# Exercise objective
Pick the lines holding the string "Viewport" out of the records and copy them.

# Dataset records
== Segment start ==

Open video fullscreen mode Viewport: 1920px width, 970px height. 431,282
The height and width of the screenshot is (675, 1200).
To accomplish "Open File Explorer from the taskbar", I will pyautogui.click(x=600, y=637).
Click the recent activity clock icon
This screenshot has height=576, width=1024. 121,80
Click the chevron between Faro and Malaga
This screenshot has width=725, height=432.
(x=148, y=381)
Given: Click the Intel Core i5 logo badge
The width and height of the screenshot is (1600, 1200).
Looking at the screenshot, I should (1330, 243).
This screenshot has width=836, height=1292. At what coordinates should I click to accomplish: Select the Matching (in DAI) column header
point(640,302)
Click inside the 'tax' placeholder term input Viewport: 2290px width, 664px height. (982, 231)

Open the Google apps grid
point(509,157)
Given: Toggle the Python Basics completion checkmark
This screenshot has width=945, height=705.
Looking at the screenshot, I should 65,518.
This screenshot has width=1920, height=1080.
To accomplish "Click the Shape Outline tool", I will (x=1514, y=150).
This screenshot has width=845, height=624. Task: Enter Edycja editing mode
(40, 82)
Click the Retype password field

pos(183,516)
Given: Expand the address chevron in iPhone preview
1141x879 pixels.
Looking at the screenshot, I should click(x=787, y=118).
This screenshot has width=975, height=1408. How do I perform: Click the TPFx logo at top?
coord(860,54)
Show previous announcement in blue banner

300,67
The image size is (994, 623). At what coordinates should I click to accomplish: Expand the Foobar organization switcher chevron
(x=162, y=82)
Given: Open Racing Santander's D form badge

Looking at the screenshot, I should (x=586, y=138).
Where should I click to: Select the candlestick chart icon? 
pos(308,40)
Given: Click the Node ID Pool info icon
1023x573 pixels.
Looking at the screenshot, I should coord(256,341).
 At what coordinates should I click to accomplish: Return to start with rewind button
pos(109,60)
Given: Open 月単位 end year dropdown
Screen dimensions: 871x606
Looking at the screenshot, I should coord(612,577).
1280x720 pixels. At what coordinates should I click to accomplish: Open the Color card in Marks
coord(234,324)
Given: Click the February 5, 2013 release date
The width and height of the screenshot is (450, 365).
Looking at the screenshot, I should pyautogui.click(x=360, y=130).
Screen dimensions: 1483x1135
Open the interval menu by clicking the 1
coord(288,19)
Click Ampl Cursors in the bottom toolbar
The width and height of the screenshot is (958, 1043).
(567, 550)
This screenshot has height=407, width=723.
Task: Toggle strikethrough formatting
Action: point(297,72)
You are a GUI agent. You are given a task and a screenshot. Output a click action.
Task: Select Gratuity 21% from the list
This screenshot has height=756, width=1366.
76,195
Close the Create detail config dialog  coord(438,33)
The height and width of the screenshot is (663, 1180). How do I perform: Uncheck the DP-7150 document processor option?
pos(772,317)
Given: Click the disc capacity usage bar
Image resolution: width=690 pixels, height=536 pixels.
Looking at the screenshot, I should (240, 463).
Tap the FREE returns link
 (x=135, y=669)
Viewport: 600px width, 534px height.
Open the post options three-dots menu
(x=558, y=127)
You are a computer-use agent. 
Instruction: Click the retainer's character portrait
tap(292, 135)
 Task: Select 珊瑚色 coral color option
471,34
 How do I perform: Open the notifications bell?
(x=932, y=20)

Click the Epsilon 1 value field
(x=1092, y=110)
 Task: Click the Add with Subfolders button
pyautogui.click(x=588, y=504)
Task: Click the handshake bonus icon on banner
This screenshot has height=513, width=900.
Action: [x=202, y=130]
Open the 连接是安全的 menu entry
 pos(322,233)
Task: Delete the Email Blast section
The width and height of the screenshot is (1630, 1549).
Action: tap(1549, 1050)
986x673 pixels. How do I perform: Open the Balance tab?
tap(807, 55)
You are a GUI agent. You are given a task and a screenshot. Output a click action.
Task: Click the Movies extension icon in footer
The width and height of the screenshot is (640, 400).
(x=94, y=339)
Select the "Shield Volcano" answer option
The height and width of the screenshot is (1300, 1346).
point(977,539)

== Segment end ==

# Task answer
Open video fullscreen mode Viewport: 1920px width, 970px height. 431,282
Click inside the 'tax' placeholder term input Viewport: 2290px width, 664px height. (982, 231)
Viewport: 600px width, 534px height.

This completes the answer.